■ AVAILABLE DATA:
◆ ◆ ◆

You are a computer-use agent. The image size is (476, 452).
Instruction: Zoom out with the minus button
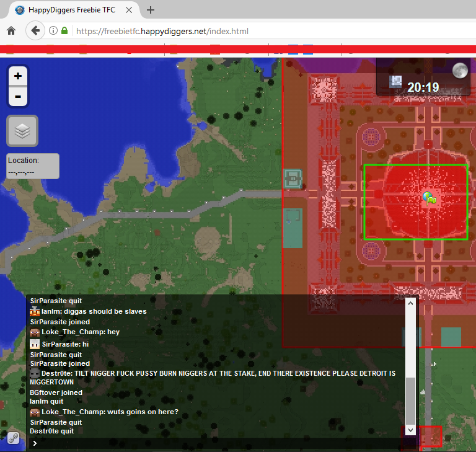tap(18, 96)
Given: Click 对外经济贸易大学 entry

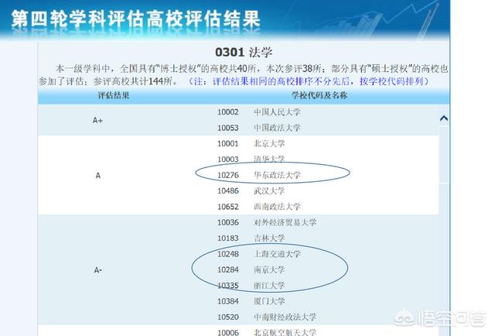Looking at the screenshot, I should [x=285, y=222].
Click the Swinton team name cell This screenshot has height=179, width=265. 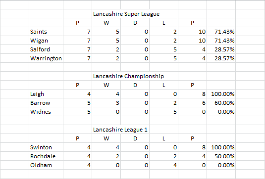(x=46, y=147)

◆ ◆ ◆

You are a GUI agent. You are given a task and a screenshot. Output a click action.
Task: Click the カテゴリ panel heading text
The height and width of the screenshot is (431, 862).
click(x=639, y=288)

◆ ◆ ◆

■ ABOUT THIS EXERCISE:
Each line of the listing above that includes the word "agent" should be copied.

■ ANSWER TO THIS EXERCISE:
You are a computer-use agent. The image size is (476, 452).
You are a GUI agent. You are given a task and a screenshot. Output a click action.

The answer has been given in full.